UV-Visible spectroscopy exploits the wave-like nature of electrons and its interactions with electromagnetic radiation. UV-Vis spectroscopic instruments are used to identify, characterize, and quantify an extraordinary wide range of molecular compounds. It can be used for non-destructive measurements, such as determining the sugar, lipid, protein content of foodstuffs and for identifying medicinals. 

When a material is irradiated with an electromagnetic wave, phenomena such as transmission, absorption, reflection, and scattering can occur. Absorption occurs when the energy of incoming light is equal to the energy difference (ΔE) between a molecule’s ground and excited states. The excitation of an electron from the ground state to an excited state is described as an electronic transition (Figure 1). 

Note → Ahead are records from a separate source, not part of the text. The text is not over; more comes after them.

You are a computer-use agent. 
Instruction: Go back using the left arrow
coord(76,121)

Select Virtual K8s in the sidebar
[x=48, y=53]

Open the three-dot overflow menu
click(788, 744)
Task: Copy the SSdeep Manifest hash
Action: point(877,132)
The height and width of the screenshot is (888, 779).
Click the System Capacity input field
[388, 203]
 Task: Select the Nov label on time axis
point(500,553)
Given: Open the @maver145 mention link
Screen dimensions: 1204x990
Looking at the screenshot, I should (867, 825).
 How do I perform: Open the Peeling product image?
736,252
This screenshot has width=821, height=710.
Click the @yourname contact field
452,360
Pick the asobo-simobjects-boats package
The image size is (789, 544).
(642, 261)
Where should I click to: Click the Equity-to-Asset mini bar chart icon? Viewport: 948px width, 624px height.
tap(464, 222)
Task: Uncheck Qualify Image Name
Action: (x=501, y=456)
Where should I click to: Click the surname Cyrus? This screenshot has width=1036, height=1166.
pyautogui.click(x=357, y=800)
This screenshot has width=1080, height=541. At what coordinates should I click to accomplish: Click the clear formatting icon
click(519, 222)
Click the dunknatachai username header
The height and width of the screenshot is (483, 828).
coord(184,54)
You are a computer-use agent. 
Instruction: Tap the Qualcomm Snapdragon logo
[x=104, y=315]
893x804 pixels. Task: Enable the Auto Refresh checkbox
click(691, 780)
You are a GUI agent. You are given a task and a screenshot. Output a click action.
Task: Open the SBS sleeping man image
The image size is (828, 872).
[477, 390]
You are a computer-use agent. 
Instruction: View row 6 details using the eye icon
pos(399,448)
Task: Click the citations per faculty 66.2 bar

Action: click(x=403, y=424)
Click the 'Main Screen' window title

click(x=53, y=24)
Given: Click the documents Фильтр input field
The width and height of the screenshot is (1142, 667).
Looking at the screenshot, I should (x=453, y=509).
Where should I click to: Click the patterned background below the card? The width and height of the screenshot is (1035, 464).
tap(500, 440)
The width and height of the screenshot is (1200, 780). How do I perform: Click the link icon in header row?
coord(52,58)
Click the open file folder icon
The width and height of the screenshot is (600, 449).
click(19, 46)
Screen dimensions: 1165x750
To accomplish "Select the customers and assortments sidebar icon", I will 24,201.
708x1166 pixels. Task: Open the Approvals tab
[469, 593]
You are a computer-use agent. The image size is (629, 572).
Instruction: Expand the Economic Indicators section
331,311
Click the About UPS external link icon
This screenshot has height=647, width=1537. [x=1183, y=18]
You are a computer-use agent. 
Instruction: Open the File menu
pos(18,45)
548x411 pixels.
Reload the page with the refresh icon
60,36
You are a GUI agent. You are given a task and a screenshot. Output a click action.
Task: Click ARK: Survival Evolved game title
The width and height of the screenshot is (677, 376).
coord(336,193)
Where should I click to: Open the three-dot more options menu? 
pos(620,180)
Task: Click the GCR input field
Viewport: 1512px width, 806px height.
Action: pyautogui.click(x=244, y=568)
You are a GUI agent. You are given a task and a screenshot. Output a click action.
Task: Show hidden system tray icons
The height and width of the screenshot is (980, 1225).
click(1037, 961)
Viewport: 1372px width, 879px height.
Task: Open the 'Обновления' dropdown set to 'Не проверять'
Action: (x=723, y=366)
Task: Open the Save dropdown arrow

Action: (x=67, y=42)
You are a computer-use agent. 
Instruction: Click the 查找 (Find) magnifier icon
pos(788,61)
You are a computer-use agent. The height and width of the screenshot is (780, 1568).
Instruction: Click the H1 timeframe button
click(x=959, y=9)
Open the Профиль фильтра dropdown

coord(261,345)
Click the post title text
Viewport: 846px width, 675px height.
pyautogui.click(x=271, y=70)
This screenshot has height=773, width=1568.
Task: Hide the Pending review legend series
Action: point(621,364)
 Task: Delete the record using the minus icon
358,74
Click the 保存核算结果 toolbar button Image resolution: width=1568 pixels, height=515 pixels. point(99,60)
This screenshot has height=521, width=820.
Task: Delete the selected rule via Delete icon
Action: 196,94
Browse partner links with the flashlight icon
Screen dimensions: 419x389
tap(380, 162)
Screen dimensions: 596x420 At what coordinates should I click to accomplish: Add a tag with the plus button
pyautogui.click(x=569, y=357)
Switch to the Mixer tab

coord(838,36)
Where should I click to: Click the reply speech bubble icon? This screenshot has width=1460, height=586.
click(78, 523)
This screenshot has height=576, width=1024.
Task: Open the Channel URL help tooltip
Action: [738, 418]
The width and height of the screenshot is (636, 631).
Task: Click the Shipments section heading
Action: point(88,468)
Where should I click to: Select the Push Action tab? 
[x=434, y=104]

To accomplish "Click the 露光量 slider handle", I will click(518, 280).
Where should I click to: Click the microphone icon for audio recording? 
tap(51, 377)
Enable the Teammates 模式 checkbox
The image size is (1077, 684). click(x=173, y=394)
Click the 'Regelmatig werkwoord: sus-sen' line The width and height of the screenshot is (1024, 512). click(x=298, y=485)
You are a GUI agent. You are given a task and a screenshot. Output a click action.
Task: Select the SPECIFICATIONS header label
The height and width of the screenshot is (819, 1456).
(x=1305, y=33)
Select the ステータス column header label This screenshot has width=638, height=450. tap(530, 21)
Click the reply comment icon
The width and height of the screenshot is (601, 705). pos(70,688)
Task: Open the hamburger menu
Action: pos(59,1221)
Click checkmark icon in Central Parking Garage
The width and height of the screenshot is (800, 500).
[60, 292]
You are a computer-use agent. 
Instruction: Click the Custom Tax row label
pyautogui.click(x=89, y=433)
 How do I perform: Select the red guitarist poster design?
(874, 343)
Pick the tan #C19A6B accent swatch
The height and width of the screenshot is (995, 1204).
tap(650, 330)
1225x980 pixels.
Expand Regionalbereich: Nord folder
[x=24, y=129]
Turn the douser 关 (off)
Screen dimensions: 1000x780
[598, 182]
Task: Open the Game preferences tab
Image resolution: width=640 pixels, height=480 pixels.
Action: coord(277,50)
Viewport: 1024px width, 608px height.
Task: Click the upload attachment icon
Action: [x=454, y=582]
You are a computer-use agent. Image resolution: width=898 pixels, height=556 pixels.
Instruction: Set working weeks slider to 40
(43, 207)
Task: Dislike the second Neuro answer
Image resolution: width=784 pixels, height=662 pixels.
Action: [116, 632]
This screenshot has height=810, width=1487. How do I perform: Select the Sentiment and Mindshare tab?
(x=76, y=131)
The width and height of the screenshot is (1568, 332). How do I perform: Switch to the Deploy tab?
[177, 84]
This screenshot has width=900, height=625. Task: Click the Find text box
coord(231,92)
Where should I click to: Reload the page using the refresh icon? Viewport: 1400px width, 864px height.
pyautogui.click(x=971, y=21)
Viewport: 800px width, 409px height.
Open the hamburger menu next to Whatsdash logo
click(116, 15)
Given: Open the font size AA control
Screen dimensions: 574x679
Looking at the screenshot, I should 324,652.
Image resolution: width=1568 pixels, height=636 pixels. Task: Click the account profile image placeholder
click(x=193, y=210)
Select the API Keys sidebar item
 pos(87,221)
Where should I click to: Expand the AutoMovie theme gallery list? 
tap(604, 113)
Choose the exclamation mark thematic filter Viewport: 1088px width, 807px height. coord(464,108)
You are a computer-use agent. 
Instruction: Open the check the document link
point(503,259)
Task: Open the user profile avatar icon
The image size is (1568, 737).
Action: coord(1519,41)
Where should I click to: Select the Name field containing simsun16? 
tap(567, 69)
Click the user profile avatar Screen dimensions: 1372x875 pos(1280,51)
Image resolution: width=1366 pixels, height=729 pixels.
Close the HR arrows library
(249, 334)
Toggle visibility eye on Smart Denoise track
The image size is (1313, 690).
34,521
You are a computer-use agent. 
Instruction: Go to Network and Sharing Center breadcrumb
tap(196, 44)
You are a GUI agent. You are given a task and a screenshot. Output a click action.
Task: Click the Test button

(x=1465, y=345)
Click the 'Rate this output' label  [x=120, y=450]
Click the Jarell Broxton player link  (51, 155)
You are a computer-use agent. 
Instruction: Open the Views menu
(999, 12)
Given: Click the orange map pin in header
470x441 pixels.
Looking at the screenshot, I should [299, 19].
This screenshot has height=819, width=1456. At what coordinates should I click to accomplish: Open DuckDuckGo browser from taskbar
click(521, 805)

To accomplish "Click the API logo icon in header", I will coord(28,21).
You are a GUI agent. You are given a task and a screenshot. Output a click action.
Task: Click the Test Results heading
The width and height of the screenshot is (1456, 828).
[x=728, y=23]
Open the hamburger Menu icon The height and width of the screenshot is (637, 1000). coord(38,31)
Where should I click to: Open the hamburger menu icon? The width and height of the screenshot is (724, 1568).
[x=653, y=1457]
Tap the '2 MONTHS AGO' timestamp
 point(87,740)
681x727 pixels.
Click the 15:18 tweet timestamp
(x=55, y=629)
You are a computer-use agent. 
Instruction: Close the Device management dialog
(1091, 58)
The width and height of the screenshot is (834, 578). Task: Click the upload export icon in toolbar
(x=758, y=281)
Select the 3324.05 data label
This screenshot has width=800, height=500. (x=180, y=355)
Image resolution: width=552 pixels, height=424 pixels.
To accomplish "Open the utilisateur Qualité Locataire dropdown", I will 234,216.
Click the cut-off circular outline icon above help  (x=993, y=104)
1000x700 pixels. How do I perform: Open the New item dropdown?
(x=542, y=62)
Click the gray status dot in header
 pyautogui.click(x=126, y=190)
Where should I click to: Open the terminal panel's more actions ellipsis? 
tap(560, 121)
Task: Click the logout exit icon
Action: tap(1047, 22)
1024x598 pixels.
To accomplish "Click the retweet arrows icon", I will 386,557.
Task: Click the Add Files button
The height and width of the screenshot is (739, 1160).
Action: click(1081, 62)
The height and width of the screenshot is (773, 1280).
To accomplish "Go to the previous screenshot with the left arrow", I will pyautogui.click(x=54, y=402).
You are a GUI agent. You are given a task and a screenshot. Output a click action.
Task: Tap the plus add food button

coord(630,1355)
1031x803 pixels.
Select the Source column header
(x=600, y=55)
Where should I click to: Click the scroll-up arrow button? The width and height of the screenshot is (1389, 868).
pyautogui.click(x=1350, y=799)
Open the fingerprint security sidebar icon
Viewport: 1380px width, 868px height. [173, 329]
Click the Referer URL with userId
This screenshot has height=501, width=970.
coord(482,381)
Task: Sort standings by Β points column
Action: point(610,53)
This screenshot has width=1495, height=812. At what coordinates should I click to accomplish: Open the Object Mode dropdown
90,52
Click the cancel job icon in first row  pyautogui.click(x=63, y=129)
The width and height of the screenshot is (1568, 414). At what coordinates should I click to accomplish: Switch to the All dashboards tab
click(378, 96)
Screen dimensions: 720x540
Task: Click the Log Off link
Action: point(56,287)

The relationship between the energy difference and wavelength is described by the Planck equation.

E=hν=hc/λ

where E is the energy required to promote an electron from the ground to an excited state, h is Planck’s constant, ν is the wavenumber, c is the speed of light, and λ is the wavelength.

Planck’s equation demonstrates that the less energy needed to excite the electrons, the longer the wavelength of the absorption band. The absorption bands are indicative of the molecular structure of the sample and will shift in wavelength and intensity depending on the molecular interaction and environmental conditions. These bands are typically broad and featureless due to the numerous molecular vibrational levels associated with the electronic energy levels.

UV-Visible/NIR spectroscopy can be divided into ultraviolet, visible, and near-infrared regions of the spectrum. The ultraviolet region is defined as 180 to 400 nm, visible between 400 and 800 nm, and the near-infrared is from 800 to 3200 nm.  Near-infrared light is generally poorly absorbed because its photon energy is insufficient to induce electronic transitions and its frequency is greater than the natural vibration frequency of most chemical bonds.  However, since the frequency in the NIR is close to the overtone frequency of many natural vibrations, weak substance-specific absorption bands can be detected.

Beer-Lambert Law

A UV-Visible/NIR spectrophotometer measures the transmittance or the amount of light transmitted through a sample by ratioing the intensity of the incident light (I₀) to the intensity of the transmitted light (I).

T= I/I₀

The relationship between transmittance and absorbance is described by the following equation

abs  =   2-log⁡ I/I₀ ∙100       =   2-log (%T)

Absorbance measurements are frequently used to quantify an unknown sample’s concentration by exploiting the Beer-Lambert Law which describes how light is attenuated based on the materials it passes through.  The transmittance, and therefore the absorbance, are directly proportional to a sample’s concentration, c, molar absorptivity, ε , and cuvette pathlength, l.

A= εcl

The amount of light absorbed by the sample depends on the number of molecules interacted with. The more concentrated a sample is, the more molecules are present and the higher the absorbance. Likewise, the longer the pathlength of the cell, the greater the distance that the light travels through the sample, increasing the number of molecules interacted with and therefore the absorbance. To compare the absorbances of two solutions with either different concentrations or pathlengths, there needs to be a constant variable to normalize the data on. Additionally, to determine a sample’s concentration by measuring absorbance, the cell pathlength and the strength of the electronic transition of the chromophore must be known.  This constant or the probability of the electronic transition occurring is the molar absorptivity. Since molecules have different electronic transitions of varying strengths, the molar absorptivity will vary depending on the transition being probed and is, therefore, wavelength dependent.